MiR-345-3p attenuates apoptosis and inflammation caused by oxidized low-density lipoprotein by targeting TRAF6 via TAK1/p38/NF-kB signaling in endothelial cells.

AIMS: Atherosclerosis is a risk factor for coronary heart disease and cerebral infarction. Recent reports show decreased miR-345-3p in apolipoprotein-E deficient mice. Our study aimed to determine the biological activities of miR-345-3p in endothelial cells exposed to oxidized low-density lipoprotein (oxLDL).

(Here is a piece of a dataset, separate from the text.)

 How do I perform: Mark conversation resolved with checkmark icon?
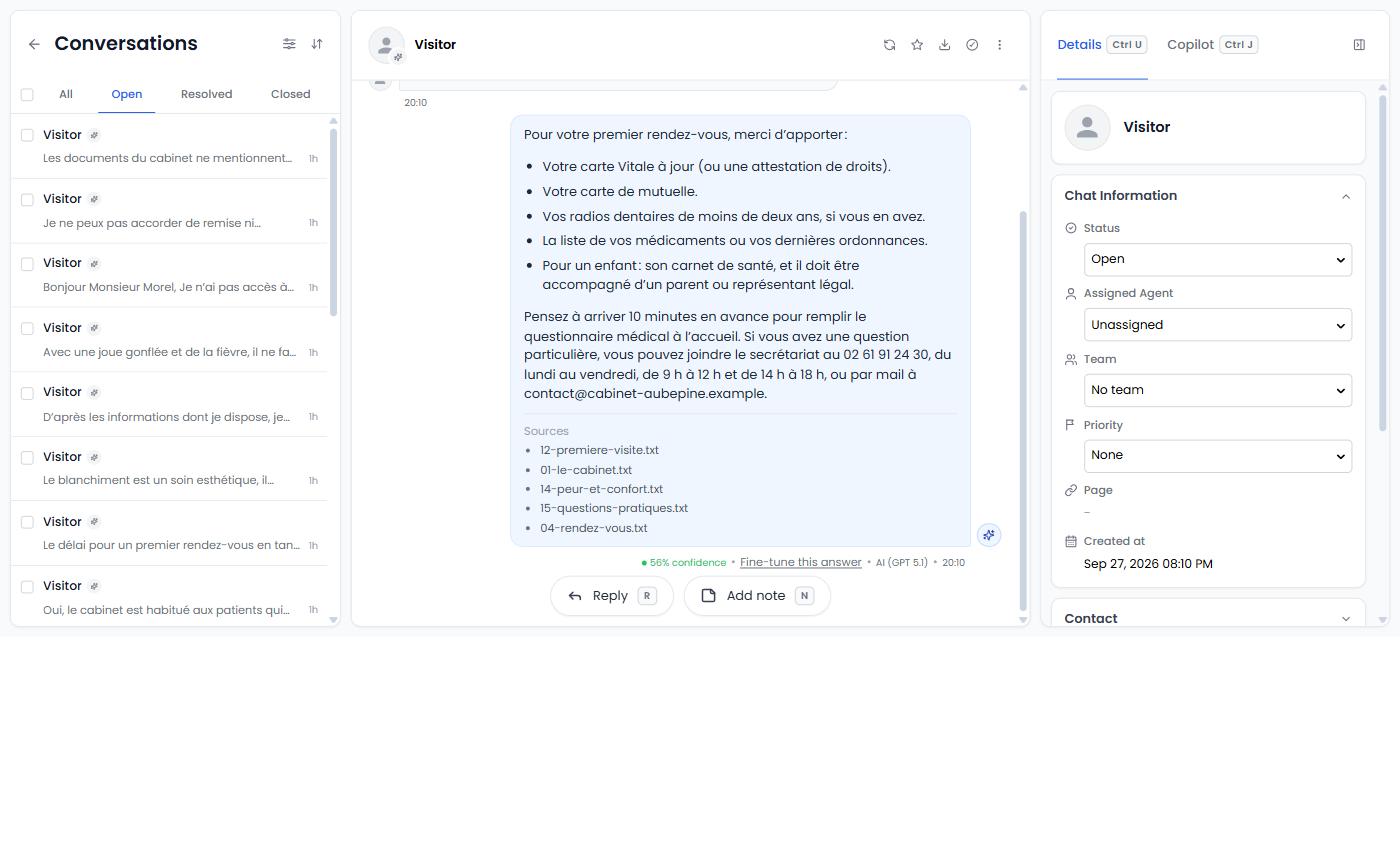(972, 45)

MAIN
METHODS: Human umbilical vein endothelial cells were transfected with miR-345-3p mimic and then exposed to oxLDL. Expression of miR-345-3p was assayed using real time-qPCR (RT-qPCR). Cell viability, lactate dehydrogenase leakage, apoptosis, and protein levels of p53, cleaved-caspase 3 (c-caspase 3), Bax, and Bcl-2 were measured using a CCK-8 assay, LDH Cytotoxicity Assay Kit, Cell Death Detection ELISA Plus Kit, and western blot, respectively. Expression of tumor necrosis factor (TNF)-α, interleukin (IL)-6, ICAM-1, VCAM-1, and E-selectin also was determined. The binding between miR-345-3p and TNF-receptor-associated factor 6 (TRAF6) was validated by dual-luciferase reporter assay. The mRNA and protein levels of TRAF6 were determined by RT-qPCR and western blot. Expression levels of TAK1/p38/NF-κB pathway-related proteins were evaluated by western blot. KEY
FINDINGS: The results showed that oxLDL reduced miR-345-3p expression. Upregulation of miR-345-3p impeded oxLDL-induced growth inhibition, lactate dehydrogenase leakage, apoptosis, and expression of TNF-α, IL-6, ICAM-1, VCAM-1, and E-selectin. A dual-luciferase reporter assay demonstrated that miR-345-3p directly targeted TRAF6. TRAF6 overexpression reversed the biological activities of miR-345-3p. MiR-345-3p inhibited activation of the TAK1/p38/NF-κB pathway by targeting TRAF6 in the presence of oxLDL. SIGNIFICANCE: MiR-345-3p prevented oxLDL-induced apoptosis and inflammation through the TAK1/p38/NF-κB pathway via targeting TRAF6.